▼▼▼
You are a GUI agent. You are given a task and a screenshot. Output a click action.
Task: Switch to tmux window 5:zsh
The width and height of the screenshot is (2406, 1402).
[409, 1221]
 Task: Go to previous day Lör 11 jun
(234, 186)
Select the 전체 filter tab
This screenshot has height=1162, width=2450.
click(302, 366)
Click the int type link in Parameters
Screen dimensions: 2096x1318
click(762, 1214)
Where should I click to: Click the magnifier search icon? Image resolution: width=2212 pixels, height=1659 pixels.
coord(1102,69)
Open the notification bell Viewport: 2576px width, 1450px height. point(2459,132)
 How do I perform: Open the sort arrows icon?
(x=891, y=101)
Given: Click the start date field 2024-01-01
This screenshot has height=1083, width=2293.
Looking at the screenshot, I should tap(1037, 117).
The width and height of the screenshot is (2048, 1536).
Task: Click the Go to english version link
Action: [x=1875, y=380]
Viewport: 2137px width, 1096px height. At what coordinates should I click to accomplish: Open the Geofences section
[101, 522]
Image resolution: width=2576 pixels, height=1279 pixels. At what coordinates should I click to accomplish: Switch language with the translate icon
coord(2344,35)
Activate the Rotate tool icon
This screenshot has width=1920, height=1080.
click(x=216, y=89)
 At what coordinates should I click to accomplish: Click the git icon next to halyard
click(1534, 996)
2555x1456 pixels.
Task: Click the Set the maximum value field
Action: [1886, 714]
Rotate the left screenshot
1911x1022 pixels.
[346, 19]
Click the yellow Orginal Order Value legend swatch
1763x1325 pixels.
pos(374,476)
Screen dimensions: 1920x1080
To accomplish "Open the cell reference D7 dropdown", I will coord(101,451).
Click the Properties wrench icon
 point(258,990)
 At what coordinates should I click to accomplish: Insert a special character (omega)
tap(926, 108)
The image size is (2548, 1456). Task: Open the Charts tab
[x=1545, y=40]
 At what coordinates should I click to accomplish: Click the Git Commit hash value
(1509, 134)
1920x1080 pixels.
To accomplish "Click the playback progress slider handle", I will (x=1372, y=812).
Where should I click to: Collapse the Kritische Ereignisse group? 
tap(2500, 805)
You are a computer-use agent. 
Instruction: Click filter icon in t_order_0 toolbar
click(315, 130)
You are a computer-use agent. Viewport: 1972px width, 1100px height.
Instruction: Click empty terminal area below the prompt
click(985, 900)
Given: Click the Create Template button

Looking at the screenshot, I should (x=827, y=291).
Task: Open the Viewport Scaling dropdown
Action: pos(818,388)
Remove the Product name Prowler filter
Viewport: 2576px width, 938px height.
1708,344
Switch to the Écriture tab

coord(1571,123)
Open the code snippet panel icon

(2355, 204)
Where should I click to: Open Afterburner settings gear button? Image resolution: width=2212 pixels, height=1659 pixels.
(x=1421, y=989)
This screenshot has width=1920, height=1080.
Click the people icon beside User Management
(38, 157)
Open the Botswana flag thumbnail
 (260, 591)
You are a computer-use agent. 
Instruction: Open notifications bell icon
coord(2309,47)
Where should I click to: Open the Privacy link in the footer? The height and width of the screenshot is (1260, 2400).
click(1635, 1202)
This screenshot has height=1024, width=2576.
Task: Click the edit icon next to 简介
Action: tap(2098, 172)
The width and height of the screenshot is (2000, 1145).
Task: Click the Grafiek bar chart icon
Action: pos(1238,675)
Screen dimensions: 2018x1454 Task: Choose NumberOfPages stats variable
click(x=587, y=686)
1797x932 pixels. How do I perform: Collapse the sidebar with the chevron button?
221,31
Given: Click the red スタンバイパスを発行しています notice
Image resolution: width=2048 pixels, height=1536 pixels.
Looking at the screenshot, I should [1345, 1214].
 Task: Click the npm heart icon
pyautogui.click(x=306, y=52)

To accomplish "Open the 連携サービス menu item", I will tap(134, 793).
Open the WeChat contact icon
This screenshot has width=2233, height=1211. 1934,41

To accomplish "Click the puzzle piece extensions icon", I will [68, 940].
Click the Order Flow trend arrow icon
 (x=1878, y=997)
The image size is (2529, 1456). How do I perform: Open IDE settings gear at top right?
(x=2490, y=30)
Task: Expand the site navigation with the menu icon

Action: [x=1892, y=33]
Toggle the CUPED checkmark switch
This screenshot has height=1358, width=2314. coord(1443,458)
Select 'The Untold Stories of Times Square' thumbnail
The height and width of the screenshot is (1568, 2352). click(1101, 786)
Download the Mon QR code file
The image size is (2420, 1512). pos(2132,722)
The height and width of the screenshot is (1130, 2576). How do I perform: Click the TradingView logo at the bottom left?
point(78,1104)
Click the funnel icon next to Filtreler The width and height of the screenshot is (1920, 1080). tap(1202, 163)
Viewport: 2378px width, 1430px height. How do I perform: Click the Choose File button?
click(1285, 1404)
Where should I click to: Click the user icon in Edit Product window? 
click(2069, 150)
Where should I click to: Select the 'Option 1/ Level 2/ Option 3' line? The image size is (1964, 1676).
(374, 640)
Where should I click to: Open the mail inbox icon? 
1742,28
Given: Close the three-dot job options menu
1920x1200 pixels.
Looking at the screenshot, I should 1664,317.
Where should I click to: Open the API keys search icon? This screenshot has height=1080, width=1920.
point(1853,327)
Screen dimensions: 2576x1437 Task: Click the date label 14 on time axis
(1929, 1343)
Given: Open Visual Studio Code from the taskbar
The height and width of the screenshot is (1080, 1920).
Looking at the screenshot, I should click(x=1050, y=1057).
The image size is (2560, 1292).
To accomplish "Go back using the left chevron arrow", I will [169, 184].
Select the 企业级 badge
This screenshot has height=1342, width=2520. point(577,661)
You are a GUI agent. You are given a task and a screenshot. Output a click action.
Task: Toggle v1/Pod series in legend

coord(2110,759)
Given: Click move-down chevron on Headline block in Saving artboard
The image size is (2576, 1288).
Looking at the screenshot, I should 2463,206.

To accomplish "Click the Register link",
▲▲▲
Recopy the whole listing exactly.

* [YOUR SOLUTION]:
You are a GUI agent. You are given a task and a screenshot. Output a click action.
Task: Switch to tmux window 5:zsh
The width and height of the screenshot is (2406, 1402).
[409, 1221]
 Task: Go to previous day Lör 11 jun
(234, 186)
Select the 전체 filter tab
This screenshot has height=1162, width=2450.
click(302, 366)
Click the int type link in Parameters
Screen dimensions: 2096x1318
click(762, 1214)
Where should I click to: Click the magnifier search icon? Image resolution: width=2212 pixels, height=1659 pixels.
coord(1102,69)
Open the notification bell Viewport: 2576px width, 1450px height. point(2459,132)
 How do I perform: Open the sort arrows icon?
(x=891, y=101)
Given: Click the start date field 2024-01-01
This screenshot has height=1083, width=2293.
Looking at the screenshot, I should tap(1037, 117).
The width and height of the screenshot is (2048, 1536).
Task: Click the Go to english version link
Action: [x=1875, y=380]
Viewport: 2137px width, 1096px height. At what coordinates should I click to accomplish: Open the Geofences section
[101, 522]
Image resolution: width=2576 pixels, height=1279 pixels. At what coordinates should I click to accomplish: Switch language with the translate icon
coord(2344,35)
Activate the Rotate tool icon
This screenshot has width=1920, height=1080.
click(x=216, y=89)
 At what coordinates should I click to accomplish: Click the git icon next to halyard
click(1534, 996)
2555x1456 pixels.
Task: Click the Set the maximum value field
Action: [1886, 714]
Rotate the left screenshot
1911x1022 pixels.
[346, 19]
Click the yellow Orginal Order Value legend swatch
1763x1325 pixels.
pos(374,476)
Screen dimensions: 1920x1080
To accomplish "Open the cell reference D7 dropdown", I will coord(101,451).
Click the Properties wrench icon
 point(258,990)
 At what coordinates should I click to accomplish: Insert a special character (omega)
tap(926, 108)
The image size is (2548, 1456). Task: Open the Charts tab
[x=1545, y=40]
 At what coordinates should I click to accomplish: Click the Git Commit hash value
(1509, 134)
1920x1080 pixels.
To accomplish "Click the playback progress slider handle", I will (x=1372, y=812).
Where should I click to: Collapse the Kritische Ereignisse group? 
tap(2500, 805)
You are a computer-use agent. 
Instruction: Click filter icon in t_order_0 toolbar
click(315, 130)
You are a computer-use agent. Viewport: 1972px width, 1100px height.
Instruction: Click empty terminal area below the prompt
click(985, 900)
Given: Click the Create Template button

Looking at the screenshot, I should (x=827, y=291).
Task: Open the Viewport Scaling dropdown
Action: pos(818,388)
Remove the Product name Prowler filter
Viewport: 2576px width, 938px height.
1708,344
Switch to the Écriture tab

coord(1571,123)
Open the code snippet panel icon

(2355, 204)
Where should I click to: Open Afterburner settings gear button? Image resolution: width=2212 pixels, height=1659 pixels.
(x=1421, y=989)
This screenshot has width=1920, height=1080.
Click the people icon beside User Management
(38, 157)
Open the Botswana flag thumbnail
 (260, 591)
You are a computer-use agent. 
Instruction: Open notifications bell icon
coord(2309,47)
Where should I click to: Open the Privacy link in the footer? The height and width of the screenshot is (1260, 2400).
click(1635, 1202)
This screenshot has height=1024, width=2576.
Task: Click the edit icon next to 简介
Action: tap(2098, 172)
The width and height of the screenshot is (2000, 1145).
Task: Click the Grafiek bar chart icon
Action: pos(1238,675)
Screen dimensions: 2018x1454 Task: Choose NumberOfPages stats variable
click(x=587, y=686)
1797x932 pixels. How do I perform: Collapse the sidebar with the chevron button?
221,31
Given: Click the red スタンバイパスを発行しています notice
Image resolution: width=2048 pixels, height=1536 pixels.
Looking at the screenshot, I should [1345, 1214].
 Task: Click the npm heart icon
pyautogui.click(x=306, y=52)

To accomplish "Open the 連携サービス menu item", I will tap(134, 793).
Open the WeChat contact icon
This screenshot has width=2233, height=1211. 1934,41

To accomplish "Click the puzzle piece extensions icon", I will [68, 940].
Click the Order Flow trend arrow icon
 (x=1878, y=997)
The image size is (2529, 1456). How do I perform: Open IDE settings gear at top right?
(x=2490, y=30)
Task: Expand the site navigation with the menu icon

Action: [x=1892, y=33]
Toggle the CUPED checkmark switch
This screenshot has height=1358, width=2314. coord(1443,458)
Select 'The Untold Stories of Times Square' thumbnail
The height and width of the screenshot is (1568, 2352). click(1101, 786)
Download the Mon QR code file
The image size is (2420, 1512). pos(2132,722)
The height and width of the screenshot is (1130, 2576). How do I perform: Click the TradingView logo at the bottom left?
point(78,1104)
Click the funnel icon next to Filtreler The width and height of the screenshot is (1920, 1080). tap(1202, 163)
Viewport: 2378px width, 1430px height. How do I perform: Click the Choose File button?
click(1285, 1404)
Where should I click to: Click the user icon in Edit Product window? 
click(2069, 150)
Where should I click to: Select the 'Option 1/ Level 2/ Option 3' line? The image size is (1964, 1676).
(374, 640)
Where should I click to: Open the mail inbox icon? 
1742,28
Given: Close the three-dot job options menu
1920x1200 pixels.
Looking at the screenshot, I should 1664,317.
Where should I click to: Open the API keys search icon? This screenshot has height=1080, width=1920.
point(1853,327)
Screen dimensions: 2576x1437 Task: Click the date label 14 on time axis
(1929, 1343)
Given: Open Visual Studio Code from the taskbar
The height and width of the screenshot is (1080, 1920).
Looking at the screenshot, I should click(x=1050, y=1057).
The image size is (2560, 1292).
To accomplish "Go back using the left chevron arrow", I will [169, 184].
Select the 企业级 badge
This screenshot has height=1342, width=2520. point(577,661)
You are a GUI agent. You are given a task and a screenshot. Output a click action.
Task: Toggle v1/Pod series in legend

coord(2110,759)
Given: Click move-down chevron on Headline block in Saving artboard
The image size is (2576, 1288).
Looking at the screenshot, I should 2463,206.

To accomplish "Click the Register link",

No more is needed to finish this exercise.